begin

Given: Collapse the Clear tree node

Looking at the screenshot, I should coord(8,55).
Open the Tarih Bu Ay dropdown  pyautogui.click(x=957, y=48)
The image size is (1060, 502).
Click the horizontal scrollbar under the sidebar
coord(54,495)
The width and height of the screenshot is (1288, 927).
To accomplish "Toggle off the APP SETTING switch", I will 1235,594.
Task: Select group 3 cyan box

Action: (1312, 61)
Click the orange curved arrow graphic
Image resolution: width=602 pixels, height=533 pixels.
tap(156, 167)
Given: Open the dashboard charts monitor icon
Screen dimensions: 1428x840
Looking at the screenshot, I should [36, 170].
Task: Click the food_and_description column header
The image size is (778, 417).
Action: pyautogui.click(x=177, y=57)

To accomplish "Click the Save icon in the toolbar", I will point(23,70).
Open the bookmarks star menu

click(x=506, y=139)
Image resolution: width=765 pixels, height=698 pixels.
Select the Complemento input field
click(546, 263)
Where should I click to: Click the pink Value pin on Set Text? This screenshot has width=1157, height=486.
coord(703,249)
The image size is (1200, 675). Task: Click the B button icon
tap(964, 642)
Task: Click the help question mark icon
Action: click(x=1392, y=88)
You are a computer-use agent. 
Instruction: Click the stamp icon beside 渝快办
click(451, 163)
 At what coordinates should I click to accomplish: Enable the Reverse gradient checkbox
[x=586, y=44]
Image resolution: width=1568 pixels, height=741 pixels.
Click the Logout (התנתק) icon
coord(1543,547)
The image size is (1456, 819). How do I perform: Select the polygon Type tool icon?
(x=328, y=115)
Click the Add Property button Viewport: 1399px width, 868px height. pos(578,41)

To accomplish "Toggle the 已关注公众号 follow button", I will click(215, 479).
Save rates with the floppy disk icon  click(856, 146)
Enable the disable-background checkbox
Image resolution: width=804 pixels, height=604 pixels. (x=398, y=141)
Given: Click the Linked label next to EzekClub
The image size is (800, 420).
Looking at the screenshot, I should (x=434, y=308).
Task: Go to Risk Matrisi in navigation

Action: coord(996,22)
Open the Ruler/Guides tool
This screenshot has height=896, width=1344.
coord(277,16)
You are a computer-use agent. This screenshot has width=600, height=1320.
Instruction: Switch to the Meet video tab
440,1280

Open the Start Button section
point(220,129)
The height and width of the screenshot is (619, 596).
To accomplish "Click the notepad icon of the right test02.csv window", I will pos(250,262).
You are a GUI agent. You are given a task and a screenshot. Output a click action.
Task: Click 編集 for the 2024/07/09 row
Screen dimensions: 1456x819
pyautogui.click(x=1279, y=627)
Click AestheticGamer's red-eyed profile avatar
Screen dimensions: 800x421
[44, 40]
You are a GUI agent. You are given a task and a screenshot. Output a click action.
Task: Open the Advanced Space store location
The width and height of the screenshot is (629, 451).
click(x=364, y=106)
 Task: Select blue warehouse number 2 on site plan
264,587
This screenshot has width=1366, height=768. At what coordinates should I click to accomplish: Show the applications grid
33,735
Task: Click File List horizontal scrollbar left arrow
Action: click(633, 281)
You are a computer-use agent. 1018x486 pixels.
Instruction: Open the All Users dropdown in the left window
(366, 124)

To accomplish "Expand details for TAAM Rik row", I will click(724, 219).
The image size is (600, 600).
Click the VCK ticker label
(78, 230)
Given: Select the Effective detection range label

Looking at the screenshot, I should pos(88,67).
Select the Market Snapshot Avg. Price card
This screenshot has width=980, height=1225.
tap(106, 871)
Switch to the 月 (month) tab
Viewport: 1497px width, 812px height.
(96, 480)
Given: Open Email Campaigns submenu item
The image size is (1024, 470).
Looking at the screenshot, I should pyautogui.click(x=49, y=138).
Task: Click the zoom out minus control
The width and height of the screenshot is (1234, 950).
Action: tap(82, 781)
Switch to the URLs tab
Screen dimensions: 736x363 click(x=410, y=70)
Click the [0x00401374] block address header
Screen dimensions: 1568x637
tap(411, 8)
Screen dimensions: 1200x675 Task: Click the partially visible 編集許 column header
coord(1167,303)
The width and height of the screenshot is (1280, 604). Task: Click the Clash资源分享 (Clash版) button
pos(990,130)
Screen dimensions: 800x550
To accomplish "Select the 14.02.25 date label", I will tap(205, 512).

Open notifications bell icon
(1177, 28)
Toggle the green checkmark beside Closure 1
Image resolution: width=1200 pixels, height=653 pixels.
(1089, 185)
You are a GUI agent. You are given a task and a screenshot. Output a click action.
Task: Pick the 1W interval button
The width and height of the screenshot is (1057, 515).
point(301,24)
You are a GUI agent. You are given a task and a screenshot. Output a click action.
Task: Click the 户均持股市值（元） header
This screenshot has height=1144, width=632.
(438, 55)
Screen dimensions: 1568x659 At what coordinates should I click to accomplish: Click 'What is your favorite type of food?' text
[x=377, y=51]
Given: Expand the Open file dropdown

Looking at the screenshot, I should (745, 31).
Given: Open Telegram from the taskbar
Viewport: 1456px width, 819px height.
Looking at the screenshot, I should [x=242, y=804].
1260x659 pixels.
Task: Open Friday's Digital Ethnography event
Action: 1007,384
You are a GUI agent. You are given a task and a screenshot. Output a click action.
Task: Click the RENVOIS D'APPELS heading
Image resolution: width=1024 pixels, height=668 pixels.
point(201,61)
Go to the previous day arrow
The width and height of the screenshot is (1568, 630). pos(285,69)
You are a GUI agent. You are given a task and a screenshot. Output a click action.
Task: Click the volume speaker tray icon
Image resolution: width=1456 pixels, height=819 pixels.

end

**Exercise details:** Return every line from the rows above that contains the word "accomplish".

**Solved problem:**
To accomplish "Toggle off the APP SETTING switch", I will 1235,594.
To accomplish "Click the Save icon in the toolbar", I will point(23,70).
 At what coordinates should I click to accomplish: Enable the Reverse gradient checkbox
To accomplish "Toggle the 已关注公众号 follow button", I will click(215, 479).
To accomplish "Click the notepad icon of the right test02.csv window", I will pos(250,262).
This screenshot has width=1366, height=768. At what coordinates should I click to accomplish: Show the applications grid
To accomplish "Expand details for TAAM Rik row", I will click(724, 219).
To accomplish "Select the 14.02.25 date label", I will tap(205, 512).
Screen dimensions: 1568x659 At what coordinates should I click to accomplish: Click 'What is your favorite type of food?' text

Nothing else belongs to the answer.